Written request — Extract every line of the records below that contains the string "computer", matching case exactly.
──────
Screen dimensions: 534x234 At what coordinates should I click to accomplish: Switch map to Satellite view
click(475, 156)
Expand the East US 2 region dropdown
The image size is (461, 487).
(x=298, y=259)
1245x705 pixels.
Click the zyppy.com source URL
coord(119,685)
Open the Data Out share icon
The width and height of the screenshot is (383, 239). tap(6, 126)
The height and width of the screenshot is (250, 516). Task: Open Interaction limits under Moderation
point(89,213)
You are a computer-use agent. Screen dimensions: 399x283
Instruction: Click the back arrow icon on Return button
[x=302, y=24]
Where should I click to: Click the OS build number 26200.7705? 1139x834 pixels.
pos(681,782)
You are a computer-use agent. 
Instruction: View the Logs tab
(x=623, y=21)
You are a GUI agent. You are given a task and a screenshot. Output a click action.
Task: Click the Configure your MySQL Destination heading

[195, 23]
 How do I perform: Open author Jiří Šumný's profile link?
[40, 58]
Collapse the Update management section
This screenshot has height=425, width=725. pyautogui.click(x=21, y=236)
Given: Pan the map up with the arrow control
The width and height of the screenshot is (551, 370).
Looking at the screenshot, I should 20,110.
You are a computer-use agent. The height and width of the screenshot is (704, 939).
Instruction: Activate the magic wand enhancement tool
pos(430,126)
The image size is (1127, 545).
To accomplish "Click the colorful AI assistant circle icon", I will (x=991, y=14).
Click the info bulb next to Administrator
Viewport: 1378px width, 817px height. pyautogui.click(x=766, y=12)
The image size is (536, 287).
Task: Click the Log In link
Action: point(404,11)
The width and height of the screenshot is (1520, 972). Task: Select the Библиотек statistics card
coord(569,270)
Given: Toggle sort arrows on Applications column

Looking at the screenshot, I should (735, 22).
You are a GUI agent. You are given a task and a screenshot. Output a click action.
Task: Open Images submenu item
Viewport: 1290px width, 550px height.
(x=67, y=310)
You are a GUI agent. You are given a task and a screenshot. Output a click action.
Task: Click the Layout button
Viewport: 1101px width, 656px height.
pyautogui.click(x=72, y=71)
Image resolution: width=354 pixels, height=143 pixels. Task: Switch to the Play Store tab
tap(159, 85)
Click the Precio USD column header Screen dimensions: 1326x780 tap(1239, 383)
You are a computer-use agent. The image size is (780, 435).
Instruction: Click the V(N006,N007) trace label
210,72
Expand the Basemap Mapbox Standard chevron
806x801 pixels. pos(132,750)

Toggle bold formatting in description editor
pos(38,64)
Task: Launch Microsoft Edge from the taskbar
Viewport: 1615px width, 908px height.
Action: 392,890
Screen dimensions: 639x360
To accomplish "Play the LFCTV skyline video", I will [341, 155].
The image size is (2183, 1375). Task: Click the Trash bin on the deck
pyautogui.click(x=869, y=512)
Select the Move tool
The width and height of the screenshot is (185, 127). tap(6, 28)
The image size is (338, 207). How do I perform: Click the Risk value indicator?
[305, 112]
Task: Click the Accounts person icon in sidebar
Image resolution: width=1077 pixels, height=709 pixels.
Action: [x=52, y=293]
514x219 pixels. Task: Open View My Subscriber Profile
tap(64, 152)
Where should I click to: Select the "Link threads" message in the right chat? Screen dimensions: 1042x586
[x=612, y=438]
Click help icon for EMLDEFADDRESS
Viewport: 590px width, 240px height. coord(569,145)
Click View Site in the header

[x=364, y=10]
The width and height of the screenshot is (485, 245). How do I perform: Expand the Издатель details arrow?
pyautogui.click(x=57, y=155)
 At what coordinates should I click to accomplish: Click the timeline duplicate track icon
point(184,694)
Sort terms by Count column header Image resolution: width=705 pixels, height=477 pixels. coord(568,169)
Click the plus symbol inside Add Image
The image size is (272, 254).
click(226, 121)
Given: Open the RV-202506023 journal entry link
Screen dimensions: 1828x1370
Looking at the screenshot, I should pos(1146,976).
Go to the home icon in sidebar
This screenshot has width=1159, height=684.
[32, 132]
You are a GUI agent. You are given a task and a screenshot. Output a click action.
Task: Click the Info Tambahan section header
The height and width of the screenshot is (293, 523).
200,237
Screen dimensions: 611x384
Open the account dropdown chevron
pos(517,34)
──────
Result —
You are a computer-use agent. Screen dimensions: 399x283
You are a computer-use agent. 
You are a computer-use agent. The height and width of the screenshot is (704, 939).
You are a computer-use agent. The image size is (780, 435).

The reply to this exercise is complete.